Court Opinion

ID: 9774011
Source: CourtListenerOpinion
Date Created: 2023-08-29 18:06:47.665884+00
Date Added: 2024-06-11T07:32:00.872187
License: Public Domain

SEILER, Judge,
dissenting.
I respectfully dissent. The aggravating circumstance found by the jury that the murder was committed for the purpose of interfering with a lawful custody in place of lawful confinement of Larry Jackson is not supported by the evidence. The killing of the victim did not in any way affect or change the lawful custody of Larry Jackson, who was in jail on various charges, including murder and robbery of one Jerry W. Han, as well as alleged rape of Miss Allen. See State v. Jackson, 608 S.W.2d 420 (Mo.1980).

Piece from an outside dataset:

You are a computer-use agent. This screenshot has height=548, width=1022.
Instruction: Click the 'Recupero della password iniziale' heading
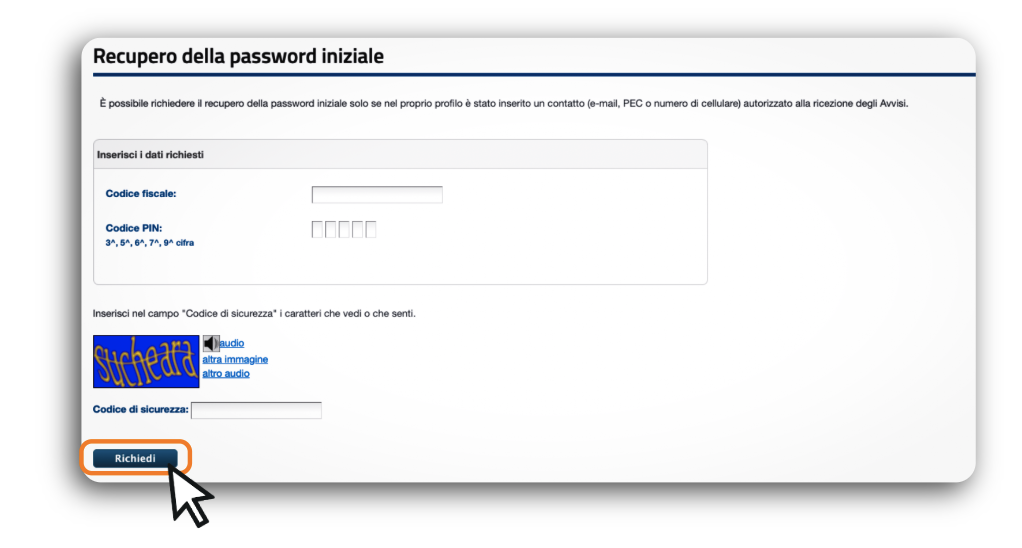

In my opinion the aggravating circumstance of interfering with lawful *761custody refers to interfering with present custody. The meaning of lawful custody is discussed at some length in State v. Trimble, 638 S.W.2d 726 (Mo. banc 1982), from which it is apparent that the custody under examination is present custody, not a future possibility. The only way that the killing of Miss Allen could have borne on the custody of Larry Jackson would be as to how it would affect the outcome of some future trial of Jackson for her alleged rape, and there is no way that can be determined at this point or at the time of the trial of defendant. Jackson could have been convicted of her rape even though she were dead. There may have been a witness, or defendant may have confessed, or circumstantial evidence might be sufficient. On the other hand, Jackson might have been acquitted. We have no way of knowing, nor did the jury, whether Jackson’s rape trial would have resulted in his being in lawful custody as a consequence thereof or not.
Jackson unquestionably was in lawful custody at the time Miss Allen was killed, Trimble, supra, and this was not changed or interfered with by her death.
The question of whether a death penalty can be upheld when one or more of the aggravating circumstances found by the jury is not in fact present remains to be seen. In Zant v. Stephens, - U.S. -, 102 S.Ct. 1856, 72 L.Ed.2d 222 (1982), the court asked the Georgia Supreme Court to answer the question of what premises of state law support the conclusion that a death sentence is not impaired by the invalidity of one of the statutory aggravating circumstances found by the jury. The court sent the ease back for answer to this certified question despite the argument of the Georgia attorney general that the aggravating circumstances are merely a threshold factual determination the jury must make. The difficulty is that there is no way to tell whether the jury relied on the invalid circumstance and, hence, no way to determine whether the imposition of the death penalty was arbitrary and capricious.
We do not know how the Georgia Supreme Court or the United States Supreme Court will decide on this; and, in the meantime, we should not assume that invalidity of an aggravating circumstance found by the jury will be held to be immaterial.